• CHALLENGE 1:
In the hydraulic hose thread, what total cost did the poster estimate for having the shop do the replacement?
• CHALLENGE 2:
Pick up the hydraulic hose thread after its final sentence and extend it.

• TEXT SECTION:
# Hydraulic hose replacement cost?



## Lawn Goat

Hi guys, I have a pinhole on the pto hydraulic line of my f350 dump. I really do dont have time to replace the hose myself plus I have never replaced one. I was wondering if anyone has ever paid a hyraulic shop to do a replacement and what the damage was? The hose and oil is only worth $100 and maybe an hour or two labor... Any input? Thanks....


----------



## olyman

Lawn Goat said:


> Hi guys, I have a pinhole on the pto hydraulic line of my f350 dump. I really do dont have time to replace the hose myself plus I have never replaced one. I was wondering if anyone has ever paid a hyraulic shop to do a replacement and what the damage was? The hose and oil is only worth $100 and maybe an hour or two labor... Any input? Thanks....


 
hoses are easy..get it off,,just open end wrenches..then go to a farm tractor place,,and have the hose made.....premade at a tractor supply type place,,will cost more,,and be the wrong length....plug where the hose goes to the cyl,,and the pressure port..should lose very little oil...


----------



## Lawn Goat

*Thanks guys*

Thanks for feedback guys, I found one shop by me and altough he wouldn't quote me... he hinted around 100 for hose, some fluid...25, and a few hours labor... I had the impression of $350-$400 complete. Seems fair, but I would rather save the $$$.

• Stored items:
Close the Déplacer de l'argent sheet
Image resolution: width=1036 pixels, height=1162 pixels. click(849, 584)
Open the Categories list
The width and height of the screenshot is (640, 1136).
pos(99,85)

• WRITTEN ANSWER 1:
The poster estimated $350 to $400 complete.

• WRITTEN ANSWER 2:
I am going to do it myself. I have a few hose places around me so that is not an issue. I do not think I can access with bed down but do not think I need much room, Planning on using some super heavy duty old school truck ramps that I have, I know they are strong enough to support the weight and I can place them so they do not kick out.

I am concerned with blocking the bed... I like being alive and all in one piece. I wish I had access to the fancy brace supports, any recomendations on blocking greatly appreciated as well. Thanks again


----------



## lone wolf

Lawn Goat said:


> Thanks for feedback guys, I found one shop by me and altough he wouldn't quote me... he hinted around 100 for hose, some fluid...25, and a few hours labor... I had the impression of $350-$400 complete. Seems fair, but I would rather save the $$$.
> 
> I am going to do it myself. I have a few hose places around me so that is not an issue. I do not think I can access with bed down but do not think I need much room, Planning on using some super heavy duty old school truck ramps that I have, I know they are strong enough to support the weight and I can place them so they do not kick out.
> 
> I am concerned with blocking the bed... I like being alive and all in one piece. I wish I had access to the fancy brace supports, any recomendations on blocking greatly appreciated as well. Thanks again


 
350 -400 is high


----------



## lone wolf

lone wolf said:


> 350 -400 is high


 
When I blocked mine up I used 4 or 5 supports in case any failed.


----------



## Lawn Goat

Yeah, I was thinking $200 but not the impression shop left me. What did you block with? I was going to use the ramps and also some concrete block and lumber as a backup. Thanks


----------



## lone wolf

Lawn Goat said:


> Yeah, I was thinking $200 but not the impression shop left me. What did you block with? I was going to use the ramps and also some concrete block and lumber as a backup. Thanks


 
I used steel wheel chocks and lots of logs.Does that truck have a body prop also?You cant be to careful .I dont trust concrete blocks at all.You are better off with wood.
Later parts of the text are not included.